[Source entries]
- - -

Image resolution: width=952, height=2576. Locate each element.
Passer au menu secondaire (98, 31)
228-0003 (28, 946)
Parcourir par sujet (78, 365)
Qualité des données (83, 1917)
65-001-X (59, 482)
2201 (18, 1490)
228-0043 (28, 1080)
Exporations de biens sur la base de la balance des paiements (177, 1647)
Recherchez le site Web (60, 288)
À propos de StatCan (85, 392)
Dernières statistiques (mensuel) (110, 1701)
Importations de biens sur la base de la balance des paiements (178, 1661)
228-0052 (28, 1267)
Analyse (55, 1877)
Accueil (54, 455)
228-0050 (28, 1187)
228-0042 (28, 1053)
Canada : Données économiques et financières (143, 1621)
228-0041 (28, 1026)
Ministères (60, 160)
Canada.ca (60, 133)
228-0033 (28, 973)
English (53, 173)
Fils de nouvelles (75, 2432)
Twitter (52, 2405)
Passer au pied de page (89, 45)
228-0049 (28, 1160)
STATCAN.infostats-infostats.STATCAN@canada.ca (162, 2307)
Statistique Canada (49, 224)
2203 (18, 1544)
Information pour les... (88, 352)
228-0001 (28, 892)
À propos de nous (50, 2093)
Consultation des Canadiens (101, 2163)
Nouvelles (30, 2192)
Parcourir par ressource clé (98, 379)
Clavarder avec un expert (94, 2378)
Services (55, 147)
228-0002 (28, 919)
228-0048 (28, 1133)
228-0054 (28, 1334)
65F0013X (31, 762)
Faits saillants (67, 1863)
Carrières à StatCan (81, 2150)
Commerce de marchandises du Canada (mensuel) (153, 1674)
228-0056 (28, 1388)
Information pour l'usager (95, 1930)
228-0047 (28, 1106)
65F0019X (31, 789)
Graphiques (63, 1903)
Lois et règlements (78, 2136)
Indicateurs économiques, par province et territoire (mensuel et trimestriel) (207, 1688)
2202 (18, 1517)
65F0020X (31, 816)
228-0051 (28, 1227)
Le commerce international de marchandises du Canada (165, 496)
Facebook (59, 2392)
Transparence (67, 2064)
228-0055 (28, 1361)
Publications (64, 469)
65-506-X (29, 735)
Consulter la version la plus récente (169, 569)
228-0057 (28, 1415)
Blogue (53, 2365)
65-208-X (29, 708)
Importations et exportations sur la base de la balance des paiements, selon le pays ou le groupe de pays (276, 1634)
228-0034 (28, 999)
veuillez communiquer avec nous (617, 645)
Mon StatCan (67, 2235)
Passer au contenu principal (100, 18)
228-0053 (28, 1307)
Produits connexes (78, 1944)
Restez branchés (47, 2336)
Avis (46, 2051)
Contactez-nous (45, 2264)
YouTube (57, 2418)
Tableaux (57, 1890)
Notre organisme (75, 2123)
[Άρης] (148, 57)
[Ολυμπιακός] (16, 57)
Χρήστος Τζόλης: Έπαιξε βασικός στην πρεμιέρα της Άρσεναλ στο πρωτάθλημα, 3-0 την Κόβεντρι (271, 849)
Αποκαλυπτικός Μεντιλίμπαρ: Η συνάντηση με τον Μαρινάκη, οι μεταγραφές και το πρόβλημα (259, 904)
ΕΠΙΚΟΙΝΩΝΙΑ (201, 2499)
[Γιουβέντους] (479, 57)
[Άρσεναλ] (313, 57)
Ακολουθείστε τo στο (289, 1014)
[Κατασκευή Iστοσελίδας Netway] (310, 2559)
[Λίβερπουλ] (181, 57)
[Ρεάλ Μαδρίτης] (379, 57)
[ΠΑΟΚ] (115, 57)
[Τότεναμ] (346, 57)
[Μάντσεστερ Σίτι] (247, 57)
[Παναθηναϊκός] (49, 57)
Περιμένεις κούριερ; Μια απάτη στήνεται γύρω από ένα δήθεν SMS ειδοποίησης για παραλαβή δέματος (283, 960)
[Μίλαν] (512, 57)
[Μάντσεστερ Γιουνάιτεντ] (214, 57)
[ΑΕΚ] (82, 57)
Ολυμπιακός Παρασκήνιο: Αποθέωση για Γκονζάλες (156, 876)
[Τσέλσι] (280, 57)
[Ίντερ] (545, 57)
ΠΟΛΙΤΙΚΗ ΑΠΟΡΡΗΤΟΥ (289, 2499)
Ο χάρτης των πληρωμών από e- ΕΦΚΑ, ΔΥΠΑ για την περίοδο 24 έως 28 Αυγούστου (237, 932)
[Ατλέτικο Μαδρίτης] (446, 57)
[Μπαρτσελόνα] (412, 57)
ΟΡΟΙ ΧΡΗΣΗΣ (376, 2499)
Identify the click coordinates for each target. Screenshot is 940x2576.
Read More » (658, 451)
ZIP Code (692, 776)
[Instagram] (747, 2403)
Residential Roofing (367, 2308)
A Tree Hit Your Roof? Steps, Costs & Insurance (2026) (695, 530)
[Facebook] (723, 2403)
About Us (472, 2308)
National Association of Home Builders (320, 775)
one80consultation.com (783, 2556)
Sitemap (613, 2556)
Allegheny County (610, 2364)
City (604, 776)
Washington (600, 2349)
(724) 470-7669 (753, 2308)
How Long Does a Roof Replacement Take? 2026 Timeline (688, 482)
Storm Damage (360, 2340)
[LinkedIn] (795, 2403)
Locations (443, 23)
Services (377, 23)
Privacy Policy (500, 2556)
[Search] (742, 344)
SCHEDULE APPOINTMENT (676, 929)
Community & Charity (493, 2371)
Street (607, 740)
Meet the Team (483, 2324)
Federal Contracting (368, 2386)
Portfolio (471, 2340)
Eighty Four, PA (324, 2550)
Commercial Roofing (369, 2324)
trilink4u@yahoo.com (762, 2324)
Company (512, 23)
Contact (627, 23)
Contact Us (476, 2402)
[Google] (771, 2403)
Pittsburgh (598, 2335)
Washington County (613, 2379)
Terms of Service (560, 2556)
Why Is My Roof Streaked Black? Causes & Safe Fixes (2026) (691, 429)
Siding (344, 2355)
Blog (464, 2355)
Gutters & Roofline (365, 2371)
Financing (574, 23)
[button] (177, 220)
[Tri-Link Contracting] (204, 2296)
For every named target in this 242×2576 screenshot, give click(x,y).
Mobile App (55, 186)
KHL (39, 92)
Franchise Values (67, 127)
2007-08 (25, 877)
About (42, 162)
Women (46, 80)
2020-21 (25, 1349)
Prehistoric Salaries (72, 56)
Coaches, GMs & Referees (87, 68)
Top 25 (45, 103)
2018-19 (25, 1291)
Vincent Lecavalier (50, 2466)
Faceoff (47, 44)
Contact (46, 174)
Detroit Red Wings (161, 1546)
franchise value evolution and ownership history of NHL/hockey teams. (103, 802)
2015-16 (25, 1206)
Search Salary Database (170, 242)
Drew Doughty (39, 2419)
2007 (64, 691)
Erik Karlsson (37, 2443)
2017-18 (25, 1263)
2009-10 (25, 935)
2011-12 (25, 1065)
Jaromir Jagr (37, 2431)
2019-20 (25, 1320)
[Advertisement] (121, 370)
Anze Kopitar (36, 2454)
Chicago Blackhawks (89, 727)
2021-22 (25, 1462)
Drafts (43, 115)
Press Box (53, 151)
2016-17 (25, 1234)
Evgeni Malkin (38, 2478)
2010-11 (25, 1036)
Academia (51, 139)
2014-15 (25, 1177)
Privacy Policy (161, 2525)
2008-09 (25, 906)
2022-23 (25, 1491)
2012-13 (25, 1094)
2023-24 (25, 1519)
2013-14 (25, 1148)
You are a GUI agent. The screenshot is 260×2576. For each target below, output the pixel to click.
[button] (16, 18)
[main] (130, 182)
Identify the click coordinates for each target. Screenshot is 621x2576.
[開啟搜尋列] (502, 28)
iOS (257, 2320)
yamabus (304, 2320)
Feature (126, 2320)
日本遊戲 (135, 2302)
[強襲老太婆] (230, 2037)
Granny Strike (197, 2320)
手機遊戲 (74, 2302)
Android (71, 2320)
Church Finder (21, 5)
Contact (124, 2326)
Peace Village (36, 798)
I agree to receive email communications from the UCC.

- - -

- TASK TO CARRY OUT -
Collect each line of the entries above that contains the string "click", copying the full line.

- PROBLEM SOLUTION -
Identify the click coordinates for each target. Screenshot is 940x2576.
For every named target in this 242×2576 screenshot, give click(x,y).
You are a GUI agent. The screenshot is 260×2576. For each target below, output the pixel to click.
Identify the click coordinates for each target. Screenshot is 621x2576.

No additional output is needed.